::: Dataset content

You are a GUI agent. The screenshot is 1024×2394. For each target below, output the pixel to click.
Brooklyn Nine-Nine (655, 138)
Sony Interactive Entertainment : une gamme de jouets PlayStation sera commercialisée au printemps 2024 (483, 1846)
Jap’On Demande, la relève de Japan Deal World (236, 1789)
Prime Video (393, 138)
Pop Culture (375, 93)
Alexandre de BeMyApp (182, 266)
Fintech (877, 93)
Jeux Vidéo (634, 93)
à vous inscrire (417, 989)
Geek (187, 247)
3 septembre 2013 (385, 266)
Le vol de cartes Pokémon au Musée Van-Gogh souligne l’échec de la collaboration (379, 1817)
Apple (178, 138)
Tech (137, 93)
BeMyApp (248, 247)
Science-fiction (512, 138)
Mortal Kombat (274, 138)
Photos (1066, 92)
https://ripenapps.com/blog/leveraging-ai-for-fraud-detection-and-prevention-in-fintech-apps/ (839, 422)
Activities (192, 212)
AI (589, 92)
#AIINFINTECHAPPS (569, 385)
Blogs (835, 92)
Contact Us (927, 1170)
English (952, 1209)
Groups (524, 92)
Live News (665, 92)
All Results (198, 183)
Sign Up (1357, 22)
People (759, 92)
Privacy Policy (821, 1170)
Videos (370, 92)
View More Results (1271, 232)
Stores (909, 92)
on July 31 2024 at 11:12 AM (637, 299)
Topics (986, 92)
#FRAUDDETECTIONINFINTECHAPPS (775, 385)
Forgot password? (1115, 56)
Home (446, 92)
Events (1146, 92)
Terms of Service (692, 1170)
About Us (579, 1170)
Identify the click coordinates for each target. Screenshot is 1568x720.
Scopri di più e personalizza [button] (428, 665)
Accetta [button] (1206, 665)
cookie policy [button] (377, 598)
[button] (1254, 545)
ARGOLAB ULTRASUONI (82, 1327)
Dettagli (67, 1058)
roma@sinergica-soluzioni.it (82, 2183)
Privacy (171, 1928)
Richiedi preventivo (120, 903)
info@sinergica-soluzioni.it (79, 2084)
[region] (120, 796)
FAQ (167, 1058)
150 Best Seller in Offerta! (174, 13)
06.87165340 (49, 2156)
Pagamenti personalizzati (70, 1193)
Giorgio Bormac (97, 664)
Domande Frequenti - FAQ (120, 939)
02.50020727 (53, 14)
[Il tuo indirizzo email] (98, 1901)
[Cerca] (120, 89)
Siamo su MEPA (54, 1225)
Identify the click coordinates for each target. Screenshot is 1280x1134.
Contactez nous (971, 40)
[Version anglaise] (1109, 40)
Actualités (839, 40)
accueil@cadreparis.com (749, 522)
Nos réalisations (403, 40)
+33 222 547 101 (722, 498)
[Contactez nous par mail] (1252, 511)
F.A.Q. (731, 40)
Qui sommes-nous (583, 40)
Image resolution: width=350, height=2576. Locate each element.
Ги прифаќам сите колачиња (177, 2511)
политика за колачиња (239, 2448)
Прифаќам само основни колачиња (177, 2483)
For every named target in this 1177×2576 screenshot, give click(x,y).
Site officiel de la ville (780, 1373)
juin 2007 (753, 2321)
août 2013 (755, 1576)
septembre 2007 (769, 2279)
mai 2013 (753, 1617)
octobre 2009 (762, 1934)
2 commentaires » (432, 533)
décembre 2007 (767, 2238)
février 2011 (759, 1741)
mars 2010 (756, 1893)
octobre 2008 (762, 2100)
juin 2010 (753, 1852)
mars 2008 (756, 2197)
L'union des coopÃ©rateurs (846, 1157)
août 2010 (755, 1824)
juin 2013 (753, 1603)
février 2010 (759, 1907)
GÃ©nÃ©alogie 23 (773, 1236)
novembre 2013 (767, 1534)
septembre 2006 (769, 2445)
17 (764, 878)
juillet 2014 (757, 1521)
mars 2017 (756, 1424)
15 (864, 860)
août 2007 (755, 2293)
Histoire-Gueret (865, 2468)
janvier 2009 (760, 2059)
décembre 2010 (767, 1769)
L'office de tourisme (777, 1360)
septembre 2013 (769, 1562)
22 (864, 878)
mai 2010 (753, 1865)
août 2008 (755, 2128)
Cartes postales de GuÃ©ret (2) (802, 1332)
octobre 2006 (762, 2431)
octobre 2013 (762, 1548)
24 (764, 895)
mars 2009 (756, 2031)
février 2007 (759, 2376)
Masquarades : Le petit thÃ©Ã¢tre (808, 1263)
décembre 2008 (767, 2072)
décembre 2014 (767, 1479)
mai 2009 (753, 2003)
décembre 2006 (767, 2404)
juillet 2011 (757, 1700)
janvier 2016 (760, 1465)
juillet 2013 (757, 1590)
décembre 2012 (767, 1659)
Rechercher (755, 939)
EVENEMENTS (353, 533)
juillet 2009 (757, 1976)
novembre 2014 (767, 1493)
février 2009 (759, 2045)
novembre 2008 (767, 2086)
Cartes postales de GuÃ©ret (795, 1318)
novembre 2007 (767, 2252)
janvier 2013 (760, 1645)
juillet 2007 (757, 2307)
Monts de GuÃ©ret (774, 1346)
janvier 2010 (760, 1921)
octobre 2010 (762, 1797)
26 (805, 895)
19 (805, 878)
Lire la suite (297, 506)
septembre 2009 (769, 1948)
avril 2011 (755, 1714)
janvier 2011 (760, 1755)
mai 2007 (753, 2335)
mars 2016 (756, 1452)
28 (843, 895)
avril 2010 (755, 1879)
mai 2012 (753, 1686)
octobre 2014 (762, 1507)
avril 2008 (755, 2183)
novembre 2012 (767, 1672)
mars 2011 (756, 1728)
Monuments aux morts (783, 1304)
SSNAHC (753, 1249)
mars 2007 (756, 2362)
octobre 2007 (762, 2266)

::::::

Written problem
Can you rewrite all the entries above with "Lire la suite" replaced by "Read more" and nothing else changed?

Response to the exercise
You are a GUI agent. The screenshot is 1024×2394. For each target below, output the pixel to click.
Brooklyn Nine-Nine (655, 138)
Sony Interactive Entertainment : une gamme de jouets PlayStation sera commercialisée au printemps 2024 (483, 1846)
Jap’On Demande, la relève de Japan Deal World (236, 1789)
Prime Video (393, 138)
Pop Culture (375, 93)
Alexandre de BeMyApp (182, 266)
Fintech (877, 93)
Jeux Vidéo (634, 93)
à vous inscrire (417, 989)
Geek (187, 247)
3 septembre 2013 (385, 266)
Le vol de cartes Pokémon au Musée Van-Gogh souligne l’échec de la collaboration (379, 1817)
Apple (178, 138)
Tech (137, 93)
BeMyApp (248, 247)
Science-fiction (512, 138)
Mortal Kombat (274, 138)
Photos (1066, 92)
https://ripenapps.com/blog/leveraging-ai-for-fraud-detection-and-prevention-in-fintech-apps/ (839, 422)
Activities (192, 212)
AI (589, 92)
#AIINFINTECHAPPS (569, 385)
Blogs (835, 92)
Contact Us (927, 1170)
English (952, 1209)
Groups (524, 92)
Live News (665, 92)
All Results (198, 183)
Sign Up (1357, 22)
People (759, 92)
Privacy Policy (821, 1170)
Videos (370, 92)
View More Results (1271, 232)
Stores (909, 92)
on July 31 2024 at 11:12 AM (637, 299)
Topics (986, 92)
#FRAUDDETECTIONINFINTECHAPPS (775, 385)
Forgot password? (1115, 56)
Home (446, 92)
Events (1146, 92)
Terms of Service (692, 1170)
About Us (579, 1170)
Identify the click coordinates for each target. Screenshot is 1568x720.
Scopri di più e personalizza [button] (428, 665)
Accetta [button] (1206, 665)
cookie policy [button] (377, 598)
[button] (1254, 545)
ARGOLAB ULTRASUONI (82, 1327)
Dettagli (67, 1058)
roma@sinergica-soluzioni.it (82, 2183)
Privacy (171, 1928)
Richiedi preventivo (120, 903)
info@sinergica-soluzioni.it (79, 2084)
[region] (120, 796)
FAQ (167, 1058)
150 Best Seller in Offerta! (174, 13)
06.87165340 (49, 2156)
Pagamenti personalizzati (70, 1193)
Giorgio Bormac (97, 664)
Domande Frequenti - FAQ (120, 939)
02.50020727 (53, 14)
[Il tuo indirizzo email] (98, 1901)
[Cerca] (120, 89)
Siamo su MEPA (54, 1225)
Identify the click coordinates for each target. Screenshot is 1280x1134.
Contactez nous (971, 40)
[Version anglaise] (1109, 40)
Actualités (839, 40)
accueil@cadreparis.com (749, 522)
Nos réalisations (403, 40)
+33 222 547 101 (722, 498)
[Contactez nous par mail] (1252, 511)
F.A.Q. (731, 40)
Qui sommes-nous (583, 40)
Image resolution: width=350, height=2576. Locate each element.
Ги прифаќам сите колачиња (177, 2511)
политика за колачиња (239, 2448)
Прифаќам само основни колачиња (177, 2483)
For every named target in this 1177×2576 screenshot, give click(x,y).
Site officiel de la ville (780, 1373)
juin 2007 (753, 2321)
août 2013 (755, 1576)
septembre 2007 (769, 2279)
mai 2013 (753, 1617)
octobre 2009 (762, 1934)
2 commentaires » (432, 533)
décembre 2007 (767, 2238)
février 2011 (759, 1741)
mars 2010 (756, 1893)
octobre 2008 (762, 2100)
juin 2010 (753, 1852)
mars 2008 (756, 2197)
L'union des coopÃ©rateurs (846, 1157)
août 2010 (755, 1824)
juin 2013 (753, 1603)
février 2010 (759, 1907)
GÃ©nÃ©alogie 23 (773, 1236)
novembre 2013 (767, 1534)
septembre 2006 (769, 2445)
17 (764, 878)
juillet 2014 (757, 1521)
mars 2017 (756, 1424)
15 (864, 860)
août 2007 (755, 2293)
Histoire-Gueret (865, 2468)
janvier 2009 (760, 2059)
décembre 2010 (767, 1769)
L'office de tourisme (777, 1360)
septembre 2013 (769, 1562)
22 (864, 878)
mai 2010 (753, 1865)
août 2008 (755, 2128)
Cartes postales de GuÃ©ret (2) (802, 1332)
octobre 2006 (762, 2431)
octobre 2013 (762, 1548)
24 (764, 895)
mars 2009 (756, 2031)
février 2007 (759, 2376)
Masquarades : Le petit thÃ©Ã¢tre (808, 1263)
décembre 2008 (767, 2072)
décembre 2014 (767, 1479)
mai 2009 (753, 2003)
décembre 2006 (767, 2404)
juillet 2011 (757, 1700)
janvier 2016 (760, 1465)
juillet 2013 (757, 1590)
décembre 2012 (767, 1659)
Rechercher (755, 939)
EVENEMENTS (353, 533)
juillet 2009 (757, 1976)
novembre 2014 (767, 1493)
février 2009 (759, 2045)
novembre 2008 (767, 2086)
Cartes postales de GuÃ©ret (795, 1318)
novembre 2007 (767, 2252)
janvier 2013 (760, 1645)
juillet 2007 (757, 2307)
Monts de GuÃ©ret (774, 1346)
janvier 2010 (760, 1921)
octobre 2010 (762, 1797)
26 (805, 895)
19 (805, 878)
Read more (297, 506)
septembre 2009 (769, 1948)
avril 2011 (755, 1714)
janvier 2011 (760, 1755)
mai 2007 (753, 2335)
mars 2016 (756, 1452)
28 (843, 895)
avril 2010 (755, 1879)
mai 2012 (753, 1686)
octobre 2014 (762, 1507)
avril 2008 (755, 2183)
novembre 2012 (767, 1672)
mars 2011 (756, 1728)
Monuments aux morts (783, 1304)
SSNAHC (753, 1249)
mars 2007 (756, 2362)
octobre 2007 (762, 2266)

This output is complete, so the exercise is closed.